The data divided by group follows the same asymmetric tendency. The undergraduate degree is the most asymmetric which can be explained by the idea that the undergraduate degree is the first step on the academic life. The post-graduate programs in Brazil are new if comparated to countries like USA, England, Canada, etc. Because of this fact there is a group of older professors with undergraduate degree. The Master and Specialist degrees seems to be equally distributed, once most people achieve these degrees thereafter undergraduate. We may note that there is a group included in “No degree” category, it may sounds strange! How could anyone become a teacher in a institution of higher education without a undergraduate degree, at least? It might be theme for a further analysis.

Building box plots

From the graphic, we can see that the variables age and degree are associated, because as the level of education also increases the age.

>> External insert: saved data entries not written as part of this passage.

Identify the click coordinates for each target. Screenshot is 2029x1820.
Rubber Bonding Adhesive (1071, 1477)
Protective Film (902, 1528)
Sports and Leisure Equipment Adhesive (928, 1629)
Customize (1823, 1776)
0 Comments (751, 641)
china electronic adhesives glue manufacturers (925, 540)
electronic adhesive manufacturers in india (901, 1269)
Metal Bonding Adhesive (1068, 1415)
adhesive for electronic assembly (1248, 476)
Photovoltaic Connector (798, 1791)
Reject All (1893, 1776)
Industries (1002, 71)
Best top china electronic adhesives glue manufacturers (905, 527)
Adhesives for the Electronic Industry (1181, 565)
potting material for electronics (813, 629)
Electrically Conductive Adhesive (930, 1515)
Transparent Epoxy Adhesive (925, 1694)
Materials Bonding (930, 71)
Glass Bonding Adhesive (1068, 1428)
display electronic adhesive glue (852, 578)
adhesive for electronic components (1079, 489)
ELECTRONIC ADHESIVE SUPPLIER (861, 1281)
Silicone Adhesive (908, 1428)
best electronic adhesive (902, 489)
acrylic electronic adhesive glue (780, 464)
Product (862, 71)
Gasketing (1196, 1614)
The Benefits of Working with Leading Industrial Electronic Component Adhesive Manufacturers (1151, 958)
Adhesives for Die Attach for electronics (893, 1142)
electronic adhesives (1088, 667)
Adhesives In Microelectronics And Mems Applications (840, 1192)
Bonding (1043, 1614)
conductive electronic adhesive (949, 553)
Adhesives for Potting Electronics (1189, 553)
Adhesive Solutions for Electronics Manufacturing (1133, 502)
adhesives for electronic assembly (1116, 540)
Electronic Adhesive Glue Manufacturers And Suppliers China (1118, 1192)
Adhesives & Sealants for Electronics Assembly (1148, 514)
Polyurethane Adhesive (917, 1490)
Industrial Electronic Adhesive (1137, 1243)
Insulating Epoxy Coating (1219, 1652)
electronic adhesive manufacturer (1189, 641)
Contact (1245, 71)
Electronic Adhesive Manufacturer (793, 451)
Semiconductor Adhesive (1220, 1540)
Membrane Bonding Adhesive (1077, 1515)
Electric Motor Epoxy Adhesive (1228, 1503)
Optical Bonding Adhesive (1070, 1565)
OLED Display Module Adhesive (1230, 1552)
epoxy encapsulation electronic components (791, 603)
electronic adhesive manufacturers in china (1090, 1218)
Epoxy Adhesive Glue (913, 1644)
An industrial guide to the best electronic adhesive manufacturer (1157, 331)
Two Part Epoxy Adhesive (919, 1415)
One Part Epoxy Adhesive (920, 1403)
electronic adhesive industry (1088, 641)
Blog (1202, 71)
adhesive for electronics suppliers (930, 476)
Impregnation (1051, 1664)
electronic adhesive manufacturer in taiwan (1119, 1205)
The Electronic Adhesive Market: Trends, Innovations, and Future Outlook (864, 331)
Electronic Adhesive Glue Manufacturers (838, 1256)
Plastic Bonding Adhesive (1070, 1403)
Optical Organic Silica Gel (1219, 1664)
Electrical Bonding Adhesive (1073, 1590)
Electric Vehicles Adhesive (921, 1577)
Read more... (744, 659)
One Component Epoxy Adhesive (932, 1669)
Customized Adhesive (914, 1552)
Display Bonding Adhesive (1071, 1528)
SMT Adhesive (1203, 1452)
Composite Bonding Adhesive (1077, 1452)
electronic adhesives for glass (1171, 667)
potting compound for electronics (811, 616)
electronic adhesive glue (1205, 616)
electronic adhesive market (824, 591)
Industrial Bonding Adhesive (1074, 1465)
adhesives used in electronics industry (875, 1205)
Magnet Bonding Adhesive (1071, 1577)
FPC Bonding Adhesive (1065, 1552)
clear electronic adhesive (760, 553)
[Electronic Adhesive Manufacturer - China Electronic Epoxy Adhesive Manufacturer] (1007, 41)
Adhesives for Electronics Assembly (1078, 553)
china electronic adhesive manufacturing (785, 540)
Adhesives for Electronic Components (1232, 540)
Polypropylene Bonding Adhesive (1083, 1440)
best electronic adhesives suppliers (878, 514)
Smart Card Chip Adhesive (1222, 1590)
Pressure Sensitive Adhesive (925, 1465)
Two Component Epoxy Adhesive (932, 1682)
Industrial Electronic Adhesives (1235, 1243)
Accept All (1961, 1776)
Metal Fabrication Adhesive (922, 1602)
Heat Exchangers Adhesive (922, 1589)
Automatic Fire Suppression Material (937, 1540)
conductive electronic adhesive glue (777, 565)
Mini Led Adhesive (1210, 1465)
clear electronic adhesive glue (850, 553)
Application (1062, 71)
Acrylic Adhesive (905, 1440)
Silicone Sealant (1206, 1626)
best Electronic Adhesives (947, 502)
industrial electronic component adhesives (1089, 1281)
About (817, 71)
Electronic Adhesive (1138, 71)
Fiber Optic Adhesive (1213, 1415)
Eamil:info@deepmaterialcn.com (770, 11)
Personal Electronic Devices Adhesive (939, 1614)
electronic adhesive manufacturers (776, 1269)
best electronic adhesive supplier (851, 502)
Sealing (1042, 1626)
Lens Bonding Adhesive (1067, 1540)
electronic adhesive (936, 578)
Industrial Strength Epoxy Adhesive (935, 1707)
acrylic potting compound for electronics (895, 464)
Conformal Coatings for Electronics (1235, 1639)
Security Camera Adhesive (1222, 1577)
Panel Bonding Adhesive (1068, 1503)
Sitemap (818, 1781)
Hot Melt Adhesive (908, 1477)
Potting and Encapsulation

b <- ggplot(aes(x = reorder(Degree, -Age, FUN = median), y = Age, fill = Degree), data = data4)
b + geom_boxplot() + coord_flip() + guides(fill = "none") +
    ggtitle("Box plot between Dregree and Age ") + xlab("Degree")

Male x Female

Let’s now reproduce again the same staff but looking to the gender in a separate manner.

library(gridExtra)
d1 <- ggplot(aes(x = Age), data = data4) + 
      geom_density() + facet_grid(Gender~.)

w1 <- ggplot(aes(x = Age, color = Degree), data = data4) + 
      geom_density() + facet_grid(Gender~.)
grid.arrange(d1,w1, nrow = 1)

The distribution of the age is similar to both genders. However, when we look to the groups in relation to degrees we see the male gender has more observations to the undergraduate degree after 40 years old than female gender.

c <- ggplot(aes(x = Gender, y = Age, fill = Gender),data = data4)
c + geom_boxplot()+  coord_flip() + labs(fill = "Gender")

It seems the variables gender and age are not associated. Both male and female have the same minimum age and approximately the same median.
Above we have the box plot between degree and age by gender and we can see that the variables are associated for both genders, as we found out when we looked without considering the genders.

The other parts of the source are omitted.